Com o apoio de um dos cidadãos, é introduzida uma missão de coletar objetos brilhantes no formato de lanternas chinesas, que geram energia e auxiliam no conserto do veículo. Já com o controle da personagem no chão, os jogadores precisam buscar diversos desses objetos escondidos pelos cenários a fim de progredir na aventura.

Seguindo uma premissa bastante conhecida pelos fãs de jogos plataforma e collectathon, a aventura gira em torno dos jogadores aprenderem as mecânicas de movimentação e exige bastante atenção para localizar as centenas de lanternas escondidas pelos mais diversos cenários que englobam o game. Inclusive, vale ressaltar que o jogo traz um sentimento bastante semelhante ao de Super Mario Odyssey em relação às Power Moons que ficavam espalhadas pelos cenários, e até a interface de quando são obtidas as lanternas remete muito ao game do bigodudo.

Em busca da lanterna perdida

Contando com cerca de 200 lanternas escondidas pelos três grandes mundos, TASOMACHI possui uma ambientação bastante interessante e mecânicas divertidas com as quais os jogadores podem passar o tempo na busca de novas lanternas. A progressão ocorre de maneira fluida, apresentando novas habilidades gradativamente e permitindo aos jogadores alcançar locais distantes apenas pulando entre um prédio e outro. É fácil se perder na história principal ao procurar maneiras de alcançar lanternas posicionadas em locais difíceis de alcançar, e o sentimento de conquista é muito recompensador.

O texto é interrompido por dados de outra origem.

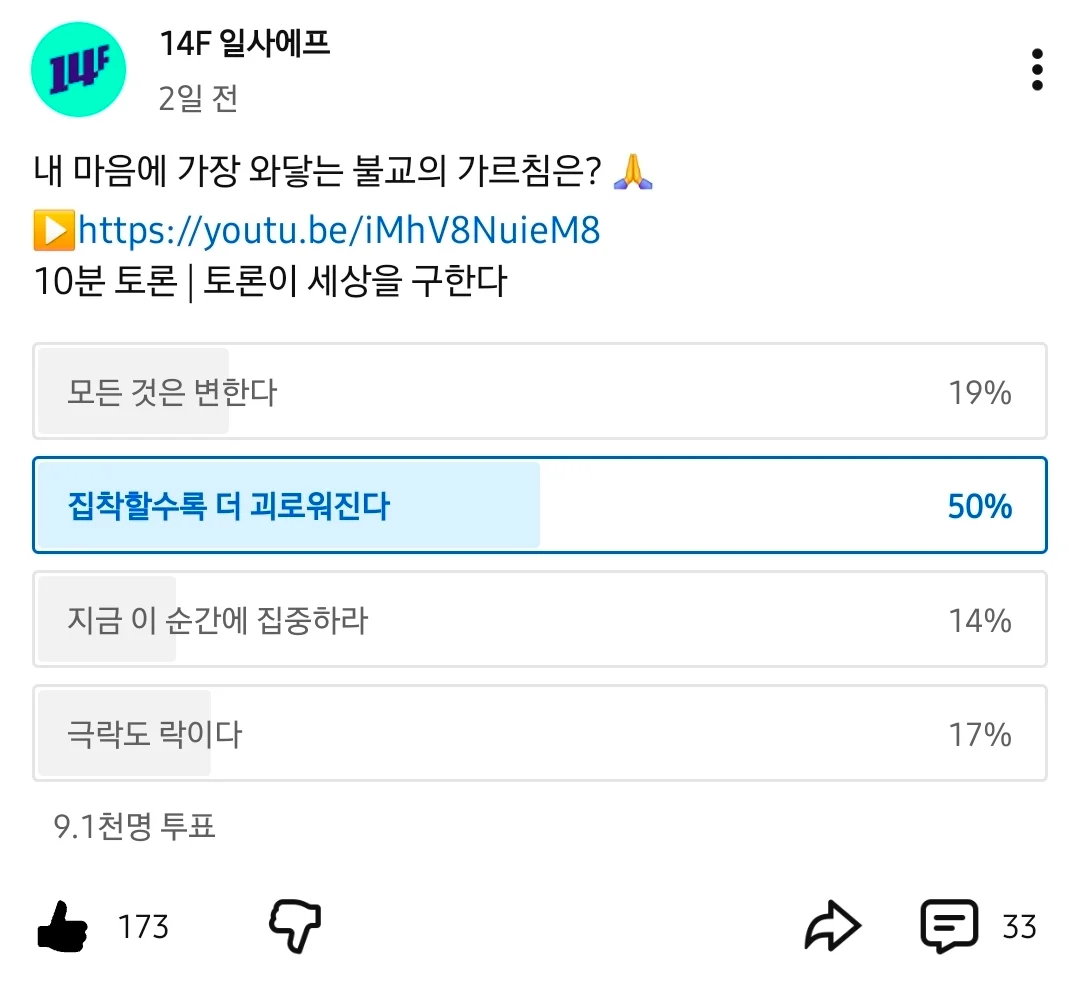The image size is (1080, 990).
Task: Like the post with thumbs-up icon
Action: click(x=63, y=928)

Vale ressaltar que existem diversos objetivos diferentes que recompensam os jogadores com novas lanternas. Desde coletar fragmentos de lanterna a remover cartazes ou destruir vasos, a experiência se torna um pouco menos repetitiva com a adição de novas missões secundárias ao longo da aventura. Ainda, para evidenciar a progressão, cada mundo conta com dois santuários com quatro áreas cada que testam as habilidades dos jogadores adicionando variações nas plataformas a fim de tornar a jogabilidade mais desafiadora.

Em certo ponto da aventura, o dirigível é liberado para ser utilizado dentro das cidades. Com isso, os jogadores recebem uma liberdade ainda maior de exploração, permitindo-o sobrevoar os locais e realizar missões exclusivas da aeronave. Isso expande ainda mais a jogabilidade, dando uma diversidade grande de mecânicas para um jogo dessa duração. Além de tudo isso, existem algumas recompensas como novas roupas para Yukumo, que adicionam razões para explorar os cenários e buscar os colecionáveis.

TASOMACHI

Quanto mais alto, maior é a queda

O grande porém é que o game possui cerca de três horas da campanha principal. A narrativa é curta e sem floreios, colocando os jogadores para salvar as ilhas ao coletar as lanternas e acender algumas tochas, mas sem explicar toda a magia por trás e tornando clara que a intenção não é focar no roteiro do game, mas sim na jogabilidade. O problema disso é que existem alguns pontos que poderiam ser aperfeiçoados para tornar a experiência menos complicada de se acompanhar.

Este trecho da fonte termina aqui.